PROBLEM DESCRIPTION:
Only lines containing "computer" are wanted from the data below. Copy those lines.

WORKING DATA:
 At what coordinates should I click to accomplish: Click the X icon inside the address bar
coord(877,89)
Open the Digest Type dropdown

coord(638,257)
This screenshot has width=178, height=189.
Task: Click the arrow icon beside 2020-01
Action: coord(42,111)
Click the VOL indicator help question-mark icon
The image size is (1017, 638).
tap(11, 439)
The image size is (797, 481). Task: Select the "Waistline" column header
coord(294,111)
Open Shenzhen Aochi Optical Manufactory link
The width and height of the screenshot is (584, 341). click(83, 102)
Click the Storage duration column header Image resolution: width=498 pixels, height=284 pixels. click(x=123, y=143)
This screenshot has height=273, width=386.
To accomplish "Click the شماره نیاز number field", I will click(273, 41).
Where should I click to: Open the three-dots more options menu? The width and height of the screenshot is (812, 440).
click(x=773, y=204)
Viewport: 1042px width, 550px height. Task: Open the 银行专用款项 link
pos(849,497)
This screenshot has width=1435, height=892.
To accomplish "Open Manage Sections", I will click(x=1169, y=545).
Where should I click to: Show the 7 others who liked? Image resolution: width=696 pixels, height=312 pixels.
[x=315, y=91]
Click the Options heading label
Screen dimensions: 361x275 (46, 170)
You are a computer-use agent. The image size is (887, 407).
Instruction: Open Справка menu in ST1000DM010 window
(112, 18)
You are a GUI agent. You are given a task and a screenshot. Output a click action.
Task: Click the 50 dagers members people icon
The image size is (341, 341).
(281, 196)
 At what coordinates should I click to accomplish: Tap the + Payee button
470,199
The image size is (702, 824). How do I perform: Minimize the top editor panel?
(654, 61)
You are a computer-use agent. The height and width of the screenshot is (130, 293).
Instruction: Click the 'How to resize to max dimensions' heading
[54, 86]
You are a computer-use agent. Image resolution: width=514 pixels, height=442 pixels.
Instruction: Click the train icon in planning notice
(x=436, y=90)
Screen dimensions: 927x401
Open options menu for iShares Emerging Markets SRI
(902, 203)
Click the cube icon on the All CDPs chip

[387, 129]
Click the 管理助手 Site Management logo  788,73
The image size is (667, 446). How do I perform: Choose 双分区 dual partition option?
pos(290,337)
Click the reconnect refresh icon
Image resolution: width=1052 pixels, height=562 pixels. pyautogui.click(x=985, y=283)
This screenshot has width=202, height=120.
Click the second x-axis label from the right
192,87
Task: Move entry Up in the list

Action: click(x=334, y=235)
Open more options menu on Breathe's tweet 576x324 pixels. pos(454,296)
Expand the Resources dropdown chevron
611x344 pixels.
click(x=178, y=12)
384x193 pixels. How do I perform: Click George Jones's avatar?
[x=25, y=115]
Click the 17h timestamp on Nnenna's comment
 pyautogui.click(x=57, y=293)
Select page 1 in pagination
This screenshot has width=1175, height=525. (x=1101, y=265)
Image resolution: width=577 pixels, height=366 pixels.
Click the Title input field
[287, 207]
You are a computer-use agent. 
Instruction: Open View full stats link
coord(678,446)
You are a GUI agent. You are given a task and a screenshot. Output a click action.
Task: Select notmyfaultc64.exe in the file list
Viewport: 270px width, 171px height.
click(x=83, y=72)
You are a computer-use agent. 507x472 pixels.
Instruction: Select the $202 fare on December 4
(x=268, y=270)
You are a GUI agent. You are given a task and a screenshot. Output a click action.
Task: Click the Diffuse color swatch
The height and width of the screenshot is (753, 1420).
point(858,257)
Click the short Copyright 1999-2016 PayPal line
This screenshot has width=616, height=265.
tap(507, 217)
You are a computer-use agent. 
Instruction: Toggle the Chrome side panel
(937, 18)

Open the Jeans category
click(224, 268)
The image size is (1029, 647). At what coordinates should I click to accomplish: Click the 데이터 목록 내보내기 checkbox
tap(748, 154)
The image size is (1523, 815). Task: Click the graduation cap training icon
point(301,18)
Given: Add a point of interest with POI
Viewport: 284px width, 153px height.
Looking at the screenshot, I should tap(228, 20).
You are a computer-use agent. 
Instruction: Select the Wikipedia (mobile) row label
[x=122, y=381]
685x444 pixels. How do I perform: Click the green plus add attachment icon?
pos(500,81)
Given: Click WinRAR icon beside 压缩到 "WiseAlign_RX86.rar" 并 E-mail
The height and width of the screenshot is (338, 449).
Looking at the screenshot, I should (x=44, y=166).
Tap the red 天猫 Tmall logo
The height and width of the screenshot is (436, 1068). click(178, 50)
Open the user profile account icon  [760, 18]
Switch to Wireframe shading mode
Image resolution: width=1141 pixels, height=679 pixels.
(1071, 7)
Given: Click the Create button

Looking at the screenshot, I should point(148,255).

ANSWER FOR THIS EXERCISE:
You are a computer-use agent. The image size is (887, 407).
You are a computer-use agent. The height and width of the screenshot is (130, 293).
You are a computer-use agent. Image resolution: width=514 pixels, height=442 pixels.
You are a computer-use agent. 
You are a computer-use agent. 507x472 pixels.
You are a computer-use agent. 
You are a computer-use agent. 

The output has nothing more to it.